Actually, if you spend a lot of money foolishly or extravagantly, without ever going anywhere, you are still prodigal.
Or is that profligate? Or both?
alot
noone
definate
it’s/its
there/they’re/their
than/then
's denoting plural noun or singular verb
I have a new one: soccer goalies who make ROUTINE saves and then FALL DOWN (apparently in an attempt to waste time) when nothing else about the save suggests that they really had to. Actually, there is a LOT about soccer that’s turning me off to the sport (I’m half-Latino and I used to play it): the seemingly innumerable ways that players (and perhaps coaches) come up with to engage in time-wasting, the feigning of injuries in an attempt to get opponents in trouble with the referee, the status of the sport worldwide that seems to dictate that pretty much ALL of the world’s best players play in Europe (but even at THAT, only for a select few European clubs [Real Madrid, Bayern München, Barcelona, a few in the EPL - if you follow world soccer at all you know what I mean]). ALL these things stick in my craw. And now the latest: a ROUTINE shot saved and SECURED by a goalkeeper, maybe even just halfway through the first half, and then…DOWN HE GOES! The goalkeeper falls to the ground as if he’s protecting one of his offspring. He’s already saved it! He’s ALREADY secured the ball! But dang it! If he DOESN’T fall on the ball as well then you just never know what might happen! Whatever. Just one more reason for me to NOT like a sport that I used to follow passionately.
It could just be that he is off-balance and is grounding himself in a controlled way.
Not that I’m going to spend any time defending soccer, though. The sport is stupid as all get out. At times I’ve stood up for it around the Yanks here, out of some misguided sense of cultural pride, only to look at myself and think: “What the hell am I doing? When I’m around other Europeans, I spend all my time loathing the thing.”
Yeah. Soccer: Screw it, in general.
I am loosing my mind. That’s right, I had a hinge installed in the top of my skull and my brain is allowed 5 minutes every hour to run around the room. If it makes it out the door and down the street, well, you all know what’s happening then… .
peek/peak/pique
Cool!
Is that just mechanical stuff, or are drugs involved?
I’m thinking of the benefits of releasing my brain at work.
I get so mad I could shriek! EEK!
Good point. I was thinking of when someone arrives who is rarely around, and folks exclaim about the prodigal son returning.
Beware ciggie butts–smoking killed the dinosaurs.

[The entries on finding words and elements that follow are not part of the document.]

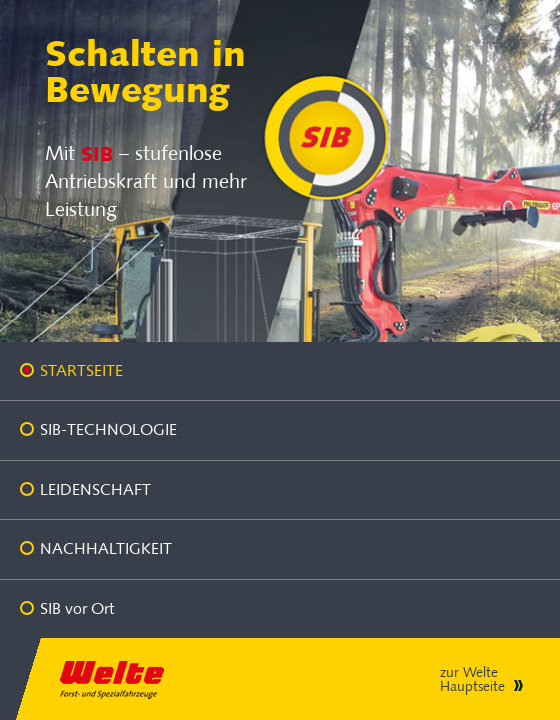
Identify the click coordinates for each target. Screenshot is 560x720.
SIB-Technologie (108, 429)
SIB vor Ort (77, 608)
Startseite (81, 370)
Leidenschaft (95, 489)
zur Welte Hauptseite (472, 679)
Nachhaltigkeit (106, 548)
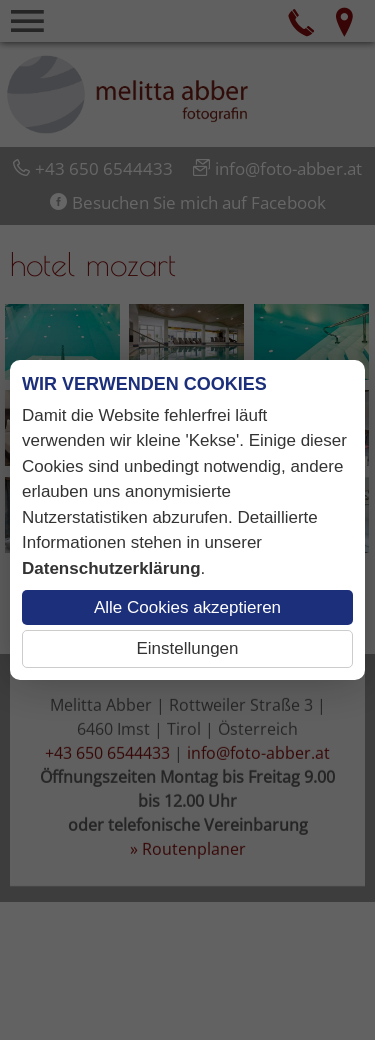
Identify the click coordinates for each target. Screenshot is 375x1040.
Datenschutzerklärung (111, 568)
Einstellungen (187, 648)
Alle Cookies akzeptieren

Here’s a pic of me “releasing my brain.” Look at me, I’m Davy Crockett!
The Brits pronounce it thusly:
Al-loo-MIN-ee-um.
Hear my teeth grinding? Hear 'em?
Not quite right.
Brits (and Aussies) say ‘Al-you-min-ee-um’.
If there’s one thing I can’t stand it’s nit-pickers getting their nits wrong. ![]()
Hardly a minor nit-pick; this is even worse. Thanks for bringing it to our attention. We must remain vigilant.
You know what bugs me is when Brits et al. laugh at the US pronunciation of “aluminum”…as though there are no other elements that end in “-um” and not “-ium” (you know, like platinum, lanthanum, tantalum, and molybdenum) and we’re just being stupid about aluminum.
Or, “HAR HAR you pronounce ‘herb’ without the H sound! HOW RIDICULOUS!” So, do you pronounce the letter H in “hour” and “honour” as well?
^ Plat-IN-ee-um? Mol-yb-DEN-ee-um? AIR STRIKE!!